Il n’approuvait pas les orientations politiques de la Commune de Paris, ceci en raison des tendances fédéralistes qui s’y manifestaient, et qui menaçaient de briser l’unité de la nation. Mais après la défaite des Communards, il ne cessa de lutter pour leur amnistie.

En tant que député de Paris, il milita pour la laïcité et la séparation des Églises et de l’État, mais ses idées sociales n’étaient plus à l’ordre du jour. Une part de l’histoire de notre nation en a cependant longtemps été imprégnée.

Il en fut de même pour ses idées concernant la forme politique de la nation. Dans Doctrine de l’État, La République une et indivisible et Plus de Girondins !, Louis Blanc a en effet défendu le principe d’une république unitaire, contre les éléments qui la dissolvent, à savoir tout spécialement le fédéralisme de Proudhon. Il a aussi établi une corrélation entre le laisser faire économique et le règne des autonomies propre au fédéralisme.

Il y a encore de multiples enseignements à tirer de son œuvre.

Lire L’organisation du travail, à paraître Cahiers pour l’Analyse concrète, n° 66-67.

Louis Blanc, Doctrine de l’État Plus de Girondins; La République une et indivisible, Uzès, Inclinaison, 2008, 15 euros.

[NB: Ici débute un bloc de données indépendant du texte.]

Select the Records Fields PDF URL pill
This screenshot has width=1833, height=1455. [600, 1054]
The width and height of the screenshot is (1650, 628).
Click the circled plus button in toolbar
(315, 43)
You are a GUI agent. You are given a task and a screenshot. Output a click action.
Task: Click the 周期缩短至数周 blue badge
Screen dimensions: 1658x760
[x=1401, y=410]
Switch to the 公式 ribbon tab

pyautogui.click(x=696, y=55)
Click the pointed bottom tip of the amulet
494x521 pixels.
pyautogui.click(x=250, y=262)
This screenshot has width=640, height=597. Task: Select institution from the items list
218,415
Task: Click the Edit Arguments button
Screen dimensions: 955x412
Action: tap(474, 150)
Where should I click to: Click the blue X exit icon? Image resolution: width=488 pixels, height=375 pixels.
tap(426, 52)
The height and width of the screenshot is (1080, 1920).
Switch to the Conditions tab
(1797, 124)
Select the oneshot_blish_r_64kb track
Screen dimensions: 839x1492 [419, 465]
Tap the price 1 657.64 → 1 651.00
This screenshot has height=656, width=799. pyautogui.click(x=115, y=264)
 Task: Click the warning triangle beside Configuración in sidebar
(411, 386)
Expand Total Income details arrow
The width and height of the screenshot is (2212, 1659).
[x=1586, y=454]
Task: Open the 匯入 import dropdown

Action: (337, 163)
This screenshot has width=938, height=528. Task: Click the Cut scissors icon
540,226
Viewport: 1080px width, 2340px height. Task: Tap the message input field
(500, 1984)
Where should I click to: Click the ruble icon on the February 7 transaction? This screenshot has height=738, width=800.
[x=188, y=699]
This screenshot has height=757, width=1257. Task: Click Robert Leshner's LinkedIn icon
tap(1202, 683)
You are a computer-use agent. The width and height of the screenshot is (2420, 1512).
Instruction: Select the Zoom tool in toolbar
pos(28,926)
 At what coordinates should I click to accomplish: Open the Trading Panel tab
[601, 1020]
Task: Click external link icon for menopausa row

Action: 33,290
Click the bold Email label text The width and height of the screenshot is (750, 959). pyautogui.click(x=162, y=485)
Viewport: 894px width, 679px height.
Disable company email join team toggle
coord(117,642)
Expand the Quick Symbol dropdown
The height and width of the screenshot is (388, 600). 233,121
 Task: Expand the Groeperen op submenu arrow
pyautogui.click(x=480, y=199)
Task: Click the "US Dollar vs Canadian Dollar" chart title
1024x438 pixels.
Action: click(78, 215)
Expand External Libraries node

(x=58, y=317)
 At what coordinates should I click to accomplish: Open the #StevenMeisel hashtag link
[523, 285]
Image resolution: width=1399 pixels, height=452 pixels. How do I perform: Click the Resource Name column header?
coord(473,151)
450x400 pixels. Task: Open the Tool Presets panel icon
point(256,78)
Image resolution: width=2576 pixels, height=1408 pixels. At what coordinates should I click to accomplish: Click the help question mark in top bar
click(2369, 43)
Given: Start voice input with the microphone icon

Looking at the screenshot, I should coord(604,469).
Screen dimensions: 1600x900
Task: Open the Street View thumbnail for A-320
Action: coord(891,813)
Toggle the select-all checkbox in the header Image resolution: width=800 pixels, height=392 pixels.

Notes    (↵ Retourner au texte)

  1. 1. Louis Blanc n’a jamais voulu ce type d’ateliers, caricature de ce qu’il projetait, mais dans les livres d’histoire, on lui impute encore aujourd’hui de les avoir préconisés.
  2. 2. « Le droit au travail, qu’on le sache ou qu’on l’ignore, implique nécessairement l’organisation [sociale] du travail ; et l’organisation du travail implique la transformation économique de la société », François Vidal, 1848.